• I’m feeling like a broken record on pay for performance

    UPDATE: Edited cause I totally misread an indicator!

    This time it’s obstetric quality metrics. “Association Between Hospital-Level Obstetric Quality Indicators and Maternal and Neonatal Morbidity“:

    Importance  In an effort to improve the quality of care, several obstetric-specific quality measures are now monitored and publicly reported. The extent to which these measures are associated with maternal and neonatal morbidity is not known.

    Objective  To examine whether 2 Joint Commission obstetric quality indicators are associated with maternal and neonatal morbidity.

    Design, Setting, and Participants  Population-based observational study using linked New York City discharge and birth certificate data sets from 2010. All delivery hospitalizations were identified and 2 perinatal quality measures were calculated (elective, nonmedically indicated deliveries at 37 or more weeks of gestation and before 39 weeks of gestation; cesarean delivery performed in low-risk mothers). Published algorithms were used to identify severe maternal morbidity (delivery associated with a life-threatening complication or performance of a lifesaving procedure) and morbidity in term newborns without anomalies (births associated with complications such as birth trauma, hypoxia, and prolonged length of stay). Mixed-effects logistic regression models were used to examine the association between maternal morbidity, neonatal morbidity, and hospital-level quality measures while risk-adjusting for patient sociodemographic and clinical characteristics.

******

### Exercise brief
Please continue the text on obstetric quality indicators from where it stops, not the rows that follow it.

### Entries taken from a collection
******

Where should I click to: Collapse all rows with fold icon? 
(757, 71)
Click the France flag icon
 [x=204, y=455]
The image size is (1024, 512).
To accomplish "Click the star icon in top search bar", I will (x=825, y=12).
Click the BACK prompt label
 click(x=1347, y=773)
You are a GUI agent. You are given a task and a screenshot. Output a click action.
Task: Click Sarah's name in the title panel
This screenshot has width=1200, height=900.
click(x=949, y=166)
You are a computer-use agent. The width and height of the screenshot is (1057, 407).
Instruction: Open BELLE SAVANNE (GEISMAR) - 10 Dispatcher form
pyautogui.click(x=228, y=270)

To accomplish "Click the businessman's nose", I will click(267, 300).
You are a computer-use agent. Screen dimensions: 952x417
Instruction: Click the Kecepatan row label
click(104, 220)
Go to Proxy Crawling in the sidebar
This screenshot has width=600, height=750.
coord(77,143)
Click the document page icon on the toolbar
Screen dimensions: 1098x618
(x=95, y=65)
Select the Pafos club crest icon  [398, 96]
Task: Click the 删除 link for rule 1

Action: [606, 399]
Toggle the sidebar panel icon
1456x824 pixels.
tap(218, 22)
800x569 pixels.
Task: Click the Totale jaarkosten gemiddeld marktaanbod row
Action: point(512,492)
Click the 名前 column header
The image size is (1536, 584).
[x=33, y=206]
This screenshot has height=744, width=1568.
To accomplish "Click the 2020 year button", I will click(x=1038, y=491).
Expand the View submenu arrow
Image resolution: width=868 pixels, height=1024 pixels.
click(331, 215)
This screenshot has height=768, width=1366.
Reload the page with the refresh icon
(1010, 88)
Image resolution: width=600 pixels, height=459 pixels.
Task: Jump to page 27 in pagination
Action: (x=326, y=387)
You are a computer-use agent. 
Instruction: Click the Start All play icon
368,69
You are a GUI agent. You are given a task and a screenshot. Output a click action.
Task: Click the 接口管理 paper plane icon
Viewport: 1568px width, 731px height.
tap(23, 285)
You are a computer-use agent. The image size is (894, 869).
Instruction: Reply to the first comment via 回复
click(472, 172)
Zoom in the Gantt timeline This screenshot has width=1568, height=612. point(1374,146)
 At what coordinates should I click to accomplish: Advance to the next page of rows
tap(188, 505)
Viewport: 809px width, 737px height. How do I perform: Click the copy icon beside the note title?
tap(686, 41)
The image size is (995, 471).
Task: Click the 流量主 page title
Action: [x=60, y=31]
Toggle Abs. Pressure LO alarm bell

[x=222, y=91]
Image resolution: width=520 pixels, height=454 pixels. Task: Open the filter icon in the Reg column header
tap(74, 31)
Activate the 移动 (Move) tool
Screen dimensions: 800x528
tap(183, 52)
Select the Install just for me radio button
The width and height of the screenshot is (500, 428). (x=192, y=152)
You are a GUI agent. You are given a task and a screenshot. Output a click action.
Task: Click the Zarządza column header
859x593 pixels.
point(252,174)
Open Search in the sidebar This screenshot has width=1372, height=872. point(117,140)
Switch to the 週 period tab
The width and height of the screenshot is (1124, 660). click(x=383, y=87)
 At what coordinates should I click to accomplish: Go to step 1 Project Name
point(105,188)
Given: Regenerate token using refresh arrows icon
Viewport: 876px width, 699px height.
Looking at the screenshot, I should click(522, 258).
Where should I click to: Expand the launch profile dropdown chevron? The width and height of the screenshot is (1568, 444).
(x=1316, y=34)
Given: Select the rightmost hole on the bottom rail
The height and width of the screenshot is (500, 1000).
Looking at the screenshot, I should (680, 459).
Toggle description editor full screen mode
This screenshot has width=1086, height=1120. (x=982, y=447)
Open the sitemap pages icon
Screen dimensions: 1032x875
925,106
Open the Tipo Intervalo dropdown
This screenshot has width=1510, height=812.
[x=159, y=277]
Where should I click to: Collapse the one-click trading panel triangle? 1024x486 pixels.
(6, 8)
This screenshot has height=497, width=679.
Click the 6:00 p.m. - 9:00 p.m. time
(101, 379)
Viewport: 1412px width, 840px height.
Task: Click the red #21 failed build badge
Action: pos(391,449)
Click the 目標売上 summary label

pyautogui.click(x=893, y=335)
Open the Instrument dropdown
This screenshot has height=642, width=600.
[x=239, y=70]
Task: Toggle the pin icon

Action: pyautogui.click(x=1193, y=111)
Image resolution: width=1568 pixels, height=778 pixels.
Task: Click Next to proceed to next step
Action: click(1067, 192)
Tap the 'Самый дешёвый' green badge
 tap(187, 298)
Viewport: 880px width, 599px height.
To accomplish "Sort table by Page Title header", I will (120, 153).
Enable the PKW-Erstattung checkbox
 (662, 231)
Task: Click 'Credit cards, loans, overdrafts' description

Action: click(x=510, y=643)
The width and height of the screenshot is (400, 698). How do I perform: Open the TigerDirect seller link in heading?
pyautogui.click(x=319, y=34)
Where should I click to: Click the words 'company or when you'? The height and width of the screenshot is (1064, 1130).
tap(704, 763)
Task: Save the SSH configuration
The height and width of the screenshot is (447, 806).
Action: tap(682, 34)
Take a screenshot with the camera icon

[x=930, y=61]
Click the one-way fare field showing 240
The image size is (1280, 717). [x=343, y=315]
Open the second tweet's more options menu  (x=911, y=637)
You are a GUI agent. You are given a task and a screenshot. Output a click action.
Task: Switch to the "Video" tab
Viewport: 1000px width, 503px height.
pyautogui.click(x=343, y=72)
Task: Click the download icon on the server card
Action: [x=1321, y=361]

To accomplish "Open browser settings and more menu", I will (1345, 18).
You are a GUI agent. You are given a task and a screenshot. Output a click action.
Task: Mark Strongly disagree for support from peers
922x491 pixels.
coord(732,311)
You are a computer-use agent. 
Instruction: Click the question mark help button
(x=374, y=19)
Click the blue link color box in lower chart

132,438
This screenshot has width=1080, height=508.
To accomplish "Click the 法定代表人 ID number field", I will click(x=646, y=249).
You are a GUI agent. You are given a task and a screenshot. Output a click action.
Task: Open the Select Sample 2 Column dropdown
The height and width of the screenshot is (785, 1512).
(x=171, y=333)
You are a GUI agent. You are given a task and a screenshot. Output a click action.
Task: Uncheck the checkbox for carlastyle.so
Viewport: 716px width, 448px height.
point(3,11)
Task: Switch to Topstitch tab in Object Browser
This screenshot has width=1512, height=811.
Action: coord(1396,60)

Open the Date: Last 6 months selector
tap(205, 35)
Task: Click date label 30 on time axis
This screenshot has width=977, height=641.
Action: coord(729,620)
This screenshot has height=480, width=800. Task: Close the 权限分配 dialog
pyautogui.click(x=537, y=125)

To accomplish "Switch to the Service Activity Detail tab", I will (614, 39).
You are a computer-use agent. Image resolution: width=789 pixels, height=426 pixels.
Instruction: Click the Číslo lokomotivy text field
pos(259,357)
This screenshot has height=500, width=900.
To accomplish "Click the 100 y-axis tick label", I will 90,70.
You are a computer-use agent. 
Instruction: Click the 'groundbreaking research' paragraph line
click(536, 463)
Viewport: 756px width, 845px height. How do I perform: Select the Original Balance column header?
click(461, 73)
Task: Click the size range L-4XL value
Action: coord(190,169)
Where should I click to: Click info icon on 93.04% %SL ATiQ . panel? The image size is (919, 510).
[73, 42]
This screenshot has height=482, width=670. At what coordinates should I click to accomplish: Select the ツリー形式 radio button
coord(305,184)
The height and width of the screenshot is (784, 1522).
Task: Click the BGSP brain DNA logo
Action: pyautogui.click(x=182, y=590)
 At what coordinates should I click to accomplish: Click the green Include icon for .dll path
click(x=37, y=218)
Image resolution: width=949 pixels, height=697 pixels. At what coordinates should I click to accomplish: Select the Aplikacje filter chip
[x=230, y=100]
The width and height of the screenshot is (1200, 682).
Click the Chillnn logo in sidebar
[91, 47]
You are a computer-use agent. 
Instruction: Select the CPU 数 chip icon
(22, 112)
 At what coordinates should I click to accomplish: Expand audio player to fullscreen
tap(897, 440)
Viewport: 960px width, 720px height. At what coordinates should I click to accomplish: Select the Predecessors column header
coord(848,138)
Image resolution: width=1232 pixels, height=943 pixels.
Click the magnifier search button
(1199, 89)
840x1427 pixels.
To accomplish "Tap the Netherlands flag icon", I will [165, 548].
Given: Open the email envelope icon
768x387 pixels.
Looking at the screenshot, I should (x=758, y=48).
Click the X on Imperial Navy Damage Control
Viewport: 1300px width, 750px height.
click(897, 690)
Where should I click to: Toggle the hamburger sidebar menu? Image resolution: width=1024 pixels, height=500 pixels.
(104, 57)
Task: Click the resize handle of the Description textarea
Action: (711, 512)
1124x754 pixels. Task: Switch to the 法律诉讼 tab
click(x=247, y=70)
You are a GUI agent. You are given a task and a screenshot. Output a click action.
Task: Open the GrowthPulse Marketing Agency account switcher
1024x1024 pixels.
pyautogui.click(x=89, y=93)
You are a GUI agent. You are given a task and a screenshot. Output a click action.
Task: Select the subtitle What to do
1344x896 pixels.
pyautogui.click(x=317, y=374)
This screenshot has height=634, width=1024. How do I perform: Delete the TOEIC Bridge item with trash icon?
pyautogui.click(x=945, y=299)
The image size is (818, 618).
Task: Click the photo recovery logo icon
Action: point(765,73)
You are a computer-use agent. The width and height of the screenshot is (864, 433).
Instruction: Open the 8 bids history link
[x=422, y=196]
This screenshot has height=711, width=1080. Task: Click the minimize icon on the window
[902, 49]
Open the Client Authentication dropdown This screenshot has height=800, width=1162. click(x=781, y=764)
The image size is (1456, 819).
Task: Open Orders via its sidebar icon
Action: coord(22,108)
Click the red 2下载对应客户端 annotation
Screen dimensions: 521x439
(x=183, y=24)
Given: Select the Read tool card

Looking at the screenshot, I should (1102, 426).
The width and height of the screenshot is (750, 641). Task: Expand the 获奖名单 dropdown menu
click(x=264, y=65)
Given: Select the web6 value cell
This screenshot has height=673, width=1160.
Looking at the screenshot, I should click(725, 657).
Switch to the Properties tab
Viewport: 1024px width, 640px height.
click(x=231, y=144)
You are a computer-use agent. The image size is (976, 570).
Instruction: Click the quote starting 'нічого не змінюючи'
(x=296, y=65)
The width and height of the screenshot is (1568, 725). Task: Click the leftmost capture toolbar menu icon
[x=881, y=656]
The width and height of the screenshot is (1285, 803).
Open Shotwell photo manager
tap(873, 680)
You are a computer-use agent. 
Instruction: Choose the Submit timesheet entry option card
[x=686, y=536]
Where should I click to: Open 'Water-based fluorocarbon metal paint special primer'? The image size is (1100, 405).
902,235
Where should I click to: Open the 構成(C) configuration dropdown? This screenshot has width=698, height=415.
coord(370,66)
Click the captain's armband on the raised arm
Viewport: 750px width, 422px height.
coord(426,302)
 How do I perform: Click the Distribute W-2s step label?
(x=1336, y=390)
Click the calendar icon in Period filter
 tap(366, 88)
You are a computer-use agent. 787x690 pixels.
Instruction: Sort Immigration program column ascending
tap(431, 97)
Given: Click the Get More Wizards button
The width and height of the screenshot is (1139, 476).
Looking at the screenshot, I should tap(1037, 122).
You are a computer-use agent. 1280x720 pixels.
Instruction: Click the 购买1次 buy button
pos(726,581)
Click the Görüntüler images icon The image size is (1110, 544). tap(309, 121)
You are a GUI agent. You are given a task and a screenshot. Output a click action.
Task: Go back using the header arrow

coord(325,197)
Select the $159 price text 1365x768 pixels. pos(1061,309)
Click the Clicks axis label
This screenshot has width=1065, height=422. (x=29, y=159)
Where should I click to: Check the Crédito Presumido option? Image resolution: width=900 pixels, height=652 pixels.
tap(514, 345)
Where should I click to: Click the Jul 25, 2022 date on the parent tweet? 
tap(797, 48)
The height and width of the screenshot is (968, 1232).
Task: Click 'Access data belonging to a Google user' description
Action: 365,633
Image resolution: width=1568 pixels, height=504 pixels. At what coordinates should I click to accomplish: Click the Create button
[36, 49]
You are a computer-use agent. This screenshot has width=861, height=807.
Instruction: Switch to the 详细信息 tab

******

### Response to the exercise
    Main Outcomes and Measures  Individual- and hospital-level maternal and neonatal morbidity.

    These researchers picked two perinatal quality measures. One was the percentage of deliveries that were elective before 39 weeks gestation. The other was c-sections for low-risk mothers. You want both to be low. Then they looked at both maternal and neonatal morbidity, and measured whether they were correlated with “quality”.

    Here’s neonatal morbidity:

    OB Mortality

    Quality is on the x-axis. Mortality is on the y-axis. Can you see a relationship? Cause I can’t. Neither could the statistics.  The quality measures “were not associated with severe maternal complications (risk ratio [RR], 1.00 [95% CI, 0.98-1.02] and RR, 0.99 [95% CI, 0.96-1.01], respectively) or neonatal morbidity (RR, 0.99 [95% CI, 0.97-1.01] and RR, 1.01 [95% CI, 0.99-1.03], respectively).”

    I don’t dislike the theory behind “pay for performance”. I just don’t think that the things we measure are often really “quality”. And the literature keeps making me feel like I’m right.